Saved data entries:
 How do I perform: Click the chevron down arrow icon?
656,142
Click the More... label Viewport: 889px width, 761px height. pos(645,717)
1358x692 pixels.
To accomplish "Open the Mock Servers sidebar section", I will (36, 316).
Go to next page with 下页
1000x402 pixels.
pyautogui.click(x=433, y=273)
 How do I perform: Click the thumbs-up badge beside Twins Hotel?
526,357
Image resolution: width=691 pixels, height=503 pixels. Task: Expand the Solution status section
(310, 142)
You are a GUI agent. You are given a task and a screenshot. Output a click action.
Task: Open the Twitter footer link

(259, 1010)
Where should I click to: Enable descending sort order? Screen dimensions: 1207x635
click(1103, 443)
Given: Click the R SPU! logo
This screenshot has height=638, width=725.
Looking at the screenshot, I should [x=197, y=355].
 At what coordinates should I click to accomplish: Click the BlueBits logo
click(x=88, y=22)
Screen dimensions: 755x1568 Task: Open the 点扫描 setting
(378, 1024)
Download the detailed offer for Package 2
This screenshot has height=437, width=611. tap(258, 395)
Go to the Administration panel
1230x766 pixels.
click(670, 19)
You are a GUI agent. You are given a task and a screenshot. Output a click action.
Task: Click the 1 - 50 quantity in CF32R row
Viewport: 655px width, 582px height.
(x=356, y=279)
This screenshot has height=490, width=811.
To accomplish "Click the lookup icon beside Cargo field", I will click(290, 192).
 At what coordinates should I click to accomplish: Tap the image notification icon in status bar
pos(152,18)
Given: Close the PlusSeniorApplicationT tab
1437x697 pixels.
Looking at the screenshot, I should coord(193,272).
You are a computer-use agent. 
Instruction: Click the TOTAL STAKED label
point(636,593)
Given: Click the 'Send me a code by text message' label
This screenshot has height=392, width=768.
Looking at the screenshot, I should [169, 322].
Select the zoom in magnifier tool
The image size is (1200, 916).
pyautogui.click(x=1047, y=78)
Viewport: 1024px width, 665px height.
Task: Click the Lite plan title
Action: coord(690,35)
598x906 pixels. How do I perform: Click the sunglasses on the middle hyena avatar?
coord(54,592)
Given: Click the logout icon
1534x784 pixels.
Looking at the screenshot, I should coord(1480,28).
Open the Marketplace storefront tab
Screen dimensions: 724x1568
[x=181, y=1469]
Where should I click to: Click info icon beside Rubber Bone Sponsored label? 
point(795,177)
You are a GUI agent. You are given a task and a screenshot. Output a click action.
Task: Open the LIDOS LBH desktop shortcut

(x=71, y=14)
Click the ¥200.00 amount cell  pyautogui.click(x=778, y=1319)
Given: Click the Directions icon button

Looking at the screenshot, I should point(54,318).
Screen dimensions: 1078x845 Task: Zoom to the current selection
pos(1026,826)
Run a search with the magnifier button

• BRIEF:
Repeat the data precisely, line by line.

• FINISHED EXERCISE:
 How do I perform: Click the chevron down arrow icon?
656,142
Click the More... label Viewport: 889px width, 761px height. pos(645,717)
1358x692 pixels.
To accomplish "Open the Mock Servers sidebar section", I will (36, 316).
Go to next page with 下页
1000x402 pixels.
pyautogui.click(x=433, y=273)
 How do I perform: Click the thumbs-up badge beside Twins Hotel?
526,357
Image resolution: width=691 pixels, height=503 pixels. Task: Expand the Solution status section
(310, 142)
You are a GUI agent. You are given a task and a screenshot. Output a click action.
Task: Open the Twitter footer link

(259, 1010)
Where should I click to: Enable descending sort order? Screen dimensions: 1207x635
click(1103, 443)
Given: Click the R SPU! logo
This screenshot has height=638, width=725.
Looking at the screenshot, I should [x=197, y=355].
 At what coordinates should I click to accomplish: Click the BlueBits logo
click(x=88, y=22)
Screen dimensions: 755x1568 Task: Open the 点扫描 setting
(378, 1024)
Download the detailed offer for Package 2
This screenshot has height=437, width=611. tap(258, 395)
Go to the Administration panel
1230x766 pixels.
click(670, 19)
You are a GUI agent. You are given a task and a screenshot. Output a click action.
Task: Click the 1 - 50 quantity in CF32R row
Viewport: 655px width, 582px height.
(x=356, y=279)
This screenshot has height=490, width=811.
To accomplish "Click the lookup icon beside Cargo field", I will click(290, 192).
 At what coordinates should I click to accomplish: Tap the image notification icon in status bar
pos(152,18)
Given: Close the PlusSeniorApplicationT tab
1437x697 pixels.
Looking at the screenshot, I should coord(193,272).
You are a computer-use agent. 
Instruction: Click the TOTAL STAKED label
point(636,593)
Given: Click the 'Send me a code by text message' label
This screenshot has height=392, width=768.
Looking at the screenshot, I should [169, 322].
Select the zoom in magnifier tool
The image size is (1200, 916).
pyautogui.click(x=1047, y=78)
Viewport: 1024px width, 665px height.
Task: Click the Lite plan title
Action: coord(690,35)
598x906 pixels. How do I perform: Click the sunglasses on the middle hyena avatar?
coord(54,592)
Given: Click the logout icon
1534x784 pixels.
Looking at the screenshot, I should coord(1480,28).
Open the Marketplace storefront tab
Screen dimensions: 724x1568
[x=181, y=1469]
Where should I click to: Click info icon beside Rubber Bone Sponsored label? 
point(795,177)
You are a GUI agent. You are given a task and a screenshot. Output a click action.
Task: Open the LIDOS LBH desktop shortcut

(x=71, y=14)
Click the ¥200.00 amount cell  pyautogui.click(x=778, y=1319)
Given: Click the Directions icon button

Looking at the screenshot, I should point(54,318).
Screen dimensions: 1078x845 Task: Zoom to the current selection
pos(1026,826)
Run a search with the magnifier button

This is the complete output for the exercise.